++++ DATA TO EXAMINE ++++
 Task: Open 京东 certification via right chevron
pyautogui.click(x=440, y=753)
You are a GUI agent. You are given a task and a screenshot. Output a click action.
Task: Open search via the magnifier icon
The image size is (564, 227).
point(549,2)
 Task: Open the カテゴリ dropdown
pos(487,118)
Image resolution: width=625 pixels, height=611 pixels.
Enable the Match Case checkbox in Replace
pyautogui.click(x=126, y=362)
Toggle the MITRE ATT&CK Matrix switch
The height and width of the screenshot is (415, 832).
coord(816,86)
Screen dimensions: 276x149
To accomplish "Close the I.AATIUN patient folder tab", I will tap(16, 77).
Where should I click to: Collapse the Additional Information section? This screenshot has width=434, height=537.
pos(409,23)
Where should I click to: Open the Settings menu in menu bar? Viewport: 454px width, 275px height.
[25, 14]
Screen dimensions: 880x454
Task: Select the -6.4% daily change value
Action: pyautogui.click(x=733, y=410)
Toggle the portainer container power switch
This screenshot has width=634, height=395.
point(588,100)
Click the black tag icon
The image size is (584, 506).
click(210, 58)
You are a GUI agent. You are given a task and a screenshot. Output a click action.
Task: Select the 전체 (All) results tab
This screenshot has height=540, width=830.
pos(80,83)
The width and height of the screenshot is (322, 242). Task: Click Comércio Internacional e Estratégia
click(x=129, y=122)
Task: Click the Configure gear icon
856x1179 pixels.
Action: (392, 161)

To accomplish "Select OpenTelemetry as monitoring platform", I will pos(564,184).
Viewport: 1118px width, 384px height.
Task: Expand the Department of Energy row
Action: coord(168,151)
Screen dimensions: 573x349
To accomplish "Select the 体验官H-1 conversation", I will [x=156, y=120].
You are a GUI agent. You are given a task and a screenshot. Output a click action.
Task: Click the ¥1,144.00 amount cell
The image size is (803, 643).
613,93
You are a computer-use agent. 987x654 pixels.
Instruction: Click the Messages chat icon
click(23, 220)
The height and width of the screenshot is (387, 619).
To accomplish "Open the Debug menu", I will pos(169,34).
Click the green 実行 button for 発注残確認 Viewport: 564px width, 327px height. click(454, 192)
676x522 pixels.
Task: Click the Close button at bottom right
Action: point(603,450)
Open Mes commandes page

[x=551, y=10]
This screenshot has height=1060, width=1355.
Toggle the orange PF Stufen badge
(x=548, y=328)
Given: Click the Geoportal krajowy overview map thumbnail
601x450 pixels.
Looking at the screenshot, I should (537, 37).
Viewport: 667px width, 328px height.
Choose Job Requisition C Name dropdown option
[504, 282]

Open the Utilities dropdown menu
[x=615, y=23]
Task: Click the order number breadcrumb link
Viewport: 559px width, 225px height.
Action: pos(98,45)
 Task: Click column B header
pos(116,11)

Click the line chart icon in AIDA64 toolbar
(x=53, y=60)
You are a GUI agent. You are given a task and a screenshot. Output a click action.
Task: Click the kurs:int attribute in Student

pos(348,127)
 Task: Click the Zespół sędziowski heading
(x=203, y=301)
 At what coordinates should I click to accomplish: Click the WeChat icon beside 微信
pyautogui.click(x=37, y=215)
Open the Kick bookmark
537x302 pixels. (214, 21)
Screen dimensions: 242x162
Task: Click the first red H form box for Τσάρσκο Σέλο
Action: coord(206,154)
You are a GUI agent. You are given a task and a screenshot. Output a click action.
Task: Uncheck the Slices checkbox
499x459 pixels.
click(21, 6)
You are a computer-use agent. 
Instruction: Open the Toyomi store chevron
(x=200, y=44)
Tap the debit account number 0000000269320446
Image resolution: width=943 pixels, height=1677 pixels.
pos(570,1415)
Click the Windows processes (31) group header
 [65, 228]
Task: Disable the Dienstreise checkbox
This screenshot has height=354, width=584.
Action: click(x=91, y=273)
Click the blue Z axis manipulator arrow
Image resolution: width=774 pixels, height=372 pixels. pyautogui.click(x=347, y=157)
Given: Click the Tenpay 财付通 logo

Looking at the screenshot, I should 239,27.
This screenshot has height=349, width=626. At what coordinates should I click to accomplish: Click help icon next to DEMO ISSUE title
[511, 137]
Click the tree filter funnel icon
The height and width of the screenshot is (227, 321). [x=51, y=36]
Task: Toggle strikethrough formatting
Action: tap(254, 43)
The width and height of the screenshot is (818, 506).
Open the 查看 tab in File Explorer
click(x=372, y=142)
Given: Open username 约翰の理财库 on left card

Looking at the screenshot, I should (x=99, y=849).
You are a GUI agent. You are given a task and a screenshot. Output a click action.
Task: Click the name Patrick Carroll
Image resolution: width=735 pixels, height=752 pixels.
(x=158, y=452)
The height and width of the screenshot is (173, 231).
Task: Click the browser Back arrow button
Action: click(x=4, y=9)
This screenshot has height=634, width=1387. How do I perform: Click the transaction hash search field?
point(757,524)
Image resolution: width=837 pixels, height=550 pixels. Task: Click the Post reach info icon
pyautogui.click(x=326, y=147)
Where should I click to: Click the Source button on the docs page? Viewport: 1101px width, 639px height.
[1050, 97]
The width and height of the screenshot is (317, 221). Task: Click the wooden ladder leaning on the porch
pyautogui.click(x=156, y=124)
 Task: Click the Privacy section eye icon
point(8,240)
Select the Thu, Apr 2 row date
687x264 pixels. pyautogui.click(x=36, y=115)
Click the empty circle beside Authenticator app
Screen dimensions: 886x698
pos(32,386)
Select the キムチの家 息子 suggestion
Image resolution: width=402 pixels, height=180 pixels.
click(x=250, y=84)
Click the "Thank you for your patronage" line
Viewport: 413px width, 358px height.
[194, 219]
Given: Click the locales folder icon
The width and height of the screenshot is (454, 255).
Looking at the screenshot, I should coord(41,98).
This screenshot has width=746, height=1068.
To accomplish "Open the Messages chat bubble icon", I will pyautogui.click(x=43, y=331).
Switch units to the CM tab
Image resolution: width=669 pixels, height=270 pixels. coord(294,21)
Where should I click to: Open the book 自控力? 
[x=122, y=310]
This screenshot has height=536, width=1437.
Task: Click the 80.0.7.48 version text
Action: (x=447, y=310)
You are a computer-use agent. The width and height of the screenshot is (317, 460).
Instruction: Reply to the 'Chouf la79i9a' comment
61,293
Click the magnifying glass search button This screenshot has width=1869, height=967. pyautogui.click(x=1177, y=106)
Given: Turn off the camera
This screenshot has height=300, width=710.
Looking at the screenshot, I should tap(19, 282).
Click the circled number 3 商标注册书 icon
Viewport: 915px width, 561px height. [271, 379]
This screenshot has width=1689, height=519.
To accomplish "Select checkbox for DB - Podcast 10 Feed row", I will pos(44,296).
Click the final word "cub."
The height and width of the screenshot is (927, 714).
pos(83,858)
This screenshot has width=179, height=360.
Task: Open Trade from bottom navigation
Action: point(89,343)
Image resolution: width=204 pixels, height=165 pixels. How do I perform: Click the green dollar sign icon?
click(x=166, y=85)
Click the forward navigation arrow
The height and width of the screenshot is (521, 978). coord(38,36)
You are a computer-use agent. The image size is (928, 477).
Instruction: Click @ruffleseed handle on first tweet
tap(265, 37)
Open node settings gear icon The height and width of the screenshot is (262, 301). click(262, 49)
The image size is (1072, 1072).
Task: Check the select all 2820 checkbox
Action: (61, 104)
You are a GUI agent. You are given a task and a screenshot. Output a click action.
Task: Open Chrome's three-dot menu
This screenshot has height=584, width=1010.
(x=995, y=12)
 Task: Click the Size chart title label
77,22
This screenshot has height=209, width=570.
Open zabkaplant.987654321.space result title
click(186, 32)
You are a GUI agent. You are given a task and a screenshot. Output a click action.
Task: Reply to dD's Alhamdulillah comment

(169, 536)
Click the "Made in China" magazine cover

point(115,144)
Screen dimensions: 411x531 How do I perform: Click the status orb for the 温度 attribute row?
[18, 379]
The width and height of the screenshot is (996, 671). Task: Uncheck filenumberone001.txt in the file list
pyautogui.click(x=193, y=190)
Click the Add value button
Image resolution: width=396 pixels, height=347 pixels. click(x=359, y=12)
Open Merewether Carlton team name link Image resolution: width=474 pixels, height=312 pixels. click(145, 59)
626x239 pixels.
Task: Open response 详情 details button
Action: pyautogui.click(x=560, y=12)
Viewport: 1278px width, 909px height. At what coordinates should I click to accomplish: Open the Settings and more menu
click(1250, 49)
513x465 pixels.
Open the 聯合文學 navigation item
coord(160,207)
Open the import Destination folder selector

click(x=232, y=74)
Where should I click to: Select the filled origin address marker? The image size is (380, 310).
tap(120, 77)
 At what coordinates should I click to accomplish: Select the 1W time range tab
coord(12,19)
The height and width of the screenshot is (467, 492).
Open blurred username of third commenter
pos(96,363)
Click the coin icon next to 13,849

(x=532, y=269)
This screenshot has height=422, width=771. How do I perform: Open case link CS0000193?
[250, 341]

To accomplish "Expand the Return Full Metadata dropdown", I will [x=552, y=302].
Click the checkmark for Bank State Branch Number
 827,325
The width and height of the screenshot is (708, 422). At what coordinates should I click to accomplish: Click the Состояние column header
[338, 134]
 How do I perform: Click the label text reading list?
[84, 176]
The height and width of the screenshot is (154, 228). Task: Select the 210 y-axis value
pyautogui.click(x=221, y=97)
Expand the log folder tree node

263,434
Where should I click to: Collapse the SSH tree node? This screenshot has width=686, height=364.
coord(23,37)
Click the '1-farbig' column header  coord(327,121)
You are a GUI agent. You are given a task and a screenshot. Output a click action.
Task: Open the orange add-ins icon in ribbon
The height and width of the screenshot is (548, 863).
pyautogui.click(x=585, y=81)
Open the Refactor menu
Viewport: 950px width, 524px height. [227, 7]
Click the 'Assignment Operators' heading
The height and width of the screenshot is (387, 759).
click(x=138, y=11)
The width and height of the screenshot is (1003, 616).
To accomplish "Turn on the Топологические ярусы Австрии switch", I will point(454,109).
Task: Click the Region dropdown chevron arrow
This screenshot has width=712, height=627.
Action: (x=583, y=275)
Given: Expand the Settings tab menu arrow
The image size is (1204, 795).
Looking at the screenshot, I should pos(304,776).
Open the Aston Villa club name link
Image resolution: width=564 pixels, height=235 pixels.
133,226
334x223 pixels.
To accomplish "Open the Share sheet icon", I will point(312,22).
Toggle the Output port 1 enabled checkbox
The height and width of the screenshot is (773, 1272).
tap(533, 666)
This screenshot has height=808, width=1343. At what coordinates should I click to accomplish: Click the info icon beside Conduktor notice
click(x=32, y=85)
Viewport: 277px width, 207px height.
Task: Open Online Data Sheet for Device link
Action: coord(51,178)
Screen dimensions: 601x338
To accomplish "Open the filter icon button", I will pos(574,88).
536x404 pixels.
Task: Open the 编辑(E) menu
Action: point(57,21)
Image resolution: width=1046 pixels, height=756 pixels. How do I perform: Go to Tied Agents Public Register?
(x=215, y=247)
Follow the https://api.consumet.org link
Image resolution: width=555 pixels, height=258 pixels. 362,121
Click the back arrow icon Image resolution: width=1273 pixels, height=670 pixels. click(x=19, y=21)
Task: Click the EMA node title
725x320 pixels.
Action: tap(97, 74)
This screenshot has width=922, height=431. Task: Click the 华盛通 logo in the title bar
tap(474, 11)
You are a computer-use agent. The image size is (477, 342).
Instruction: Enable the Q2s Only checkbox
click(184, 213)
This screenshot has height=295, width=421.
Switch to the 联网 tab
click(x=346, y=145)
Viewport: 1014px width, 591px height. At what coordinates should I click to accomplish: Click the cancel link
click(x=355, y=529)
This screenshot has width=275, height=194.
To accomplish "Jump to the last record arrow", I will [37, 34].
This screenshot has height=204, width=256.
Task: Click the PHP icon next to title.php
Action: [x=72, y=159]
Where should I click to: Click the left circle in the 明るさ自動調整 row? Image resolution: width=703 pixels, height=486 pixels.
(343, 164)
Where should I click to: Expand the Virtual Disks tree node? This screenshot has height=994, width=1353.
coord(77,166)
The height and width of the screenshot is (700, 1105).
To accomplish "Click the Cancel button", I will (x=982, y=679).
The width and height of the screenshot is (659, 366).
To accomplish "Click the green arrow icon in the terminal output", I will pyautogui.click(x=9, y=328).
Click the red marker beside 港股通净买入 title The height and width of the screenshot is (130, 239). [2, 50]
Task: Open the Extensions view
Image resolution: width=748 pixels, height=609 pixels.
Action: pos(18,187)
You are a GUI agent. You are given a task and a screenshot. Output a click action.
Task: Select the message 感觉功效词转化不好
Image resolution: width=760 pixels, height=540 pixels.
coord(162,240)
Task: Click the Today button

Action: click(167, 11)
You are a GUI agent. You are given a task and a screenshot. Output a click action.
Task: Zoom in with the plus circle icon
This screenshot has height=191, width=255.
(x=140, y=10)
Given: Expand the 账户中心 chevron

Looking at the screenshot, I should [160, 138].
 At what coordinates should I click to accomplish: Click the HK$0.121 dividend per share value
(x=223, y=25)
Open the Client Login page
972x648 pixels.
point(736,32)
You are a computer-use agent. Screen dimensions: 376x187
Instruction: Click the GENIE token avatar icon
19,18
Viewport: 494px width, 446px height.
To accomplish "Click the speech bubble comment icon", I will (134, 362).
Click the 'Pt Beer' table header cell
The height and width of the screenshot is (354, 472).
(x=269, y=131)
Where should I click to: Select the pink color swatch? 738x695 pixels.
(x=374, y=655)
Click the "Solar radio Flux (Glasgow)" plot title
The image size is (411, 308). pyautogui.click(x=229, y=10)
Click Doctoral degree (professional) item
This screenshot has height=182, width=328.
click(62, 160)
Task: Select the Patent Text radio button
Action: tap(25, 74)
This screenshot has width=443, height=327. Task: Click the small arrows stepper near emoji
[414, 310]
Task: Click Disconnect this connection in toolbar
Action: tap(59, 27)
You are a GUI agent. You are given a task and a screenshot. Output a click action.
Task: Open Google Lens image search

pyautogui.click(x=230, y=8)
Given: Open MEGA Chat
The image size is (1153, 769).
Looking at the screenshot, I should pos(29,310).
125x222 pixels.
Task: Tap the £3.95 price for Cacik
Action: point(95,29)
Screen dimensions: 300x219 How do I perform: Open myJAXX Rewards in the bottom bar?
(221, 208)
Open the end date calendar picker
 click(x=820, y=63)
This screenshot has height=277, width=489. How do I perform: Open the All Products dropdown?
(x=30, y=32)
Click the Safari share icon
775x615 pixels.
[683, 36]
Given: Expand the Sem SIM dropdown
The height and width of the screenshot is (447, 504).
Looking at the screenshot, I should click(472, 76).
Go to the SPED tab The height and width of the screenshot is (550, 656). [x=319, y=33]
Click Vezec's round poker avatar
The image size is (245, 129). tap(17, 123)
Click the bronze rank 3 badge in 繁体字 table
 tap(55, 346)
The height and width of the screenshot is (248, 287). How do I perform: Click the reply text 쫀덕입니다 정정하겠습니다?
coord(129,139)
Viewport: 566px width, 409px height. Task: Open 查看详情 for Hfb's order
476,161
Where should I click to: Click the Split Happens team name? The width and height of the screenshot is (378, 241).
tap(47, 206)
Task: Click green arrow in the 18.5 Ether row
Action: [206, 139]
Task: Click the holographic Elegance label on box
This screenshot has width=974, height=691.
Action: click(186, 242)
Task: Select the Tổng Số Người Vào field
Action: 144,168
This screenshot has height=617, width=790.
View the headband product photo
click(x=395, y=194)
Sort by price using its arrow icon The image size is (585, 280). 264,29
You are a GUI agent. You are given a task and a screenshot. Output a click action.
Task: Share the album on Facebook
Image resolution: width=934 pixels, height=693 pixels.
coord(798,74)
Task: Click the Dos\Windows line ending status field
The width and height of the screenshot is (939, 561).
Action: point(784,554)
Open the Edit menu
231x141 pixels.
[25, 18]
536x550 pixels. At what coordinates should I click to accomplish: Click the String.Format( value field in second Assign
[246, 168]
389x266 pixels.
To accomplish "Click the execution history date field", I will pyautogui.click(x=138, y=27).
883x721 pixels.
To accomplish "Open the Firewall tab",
++++
THE TASK:
Once the line containing "Image resolution: width=625" has been written out, please stop; every line before it, back to the first line of the records above, should be given exactly.

EXERCISE RESPONSE:
 Task: Open 京东 certification via right chevron
pyautogui.click(x=440, y=753)
You are a GUI agent. You are given a task and a screenshot. Output a click action.
Task: Open search via the magnifier icon
The image size is (564, 227).
point(549,2)
 Task: Open the カテゴリ dropdown
pos(487,118)
Image resolution: width=625 pixels, height=611 pixels.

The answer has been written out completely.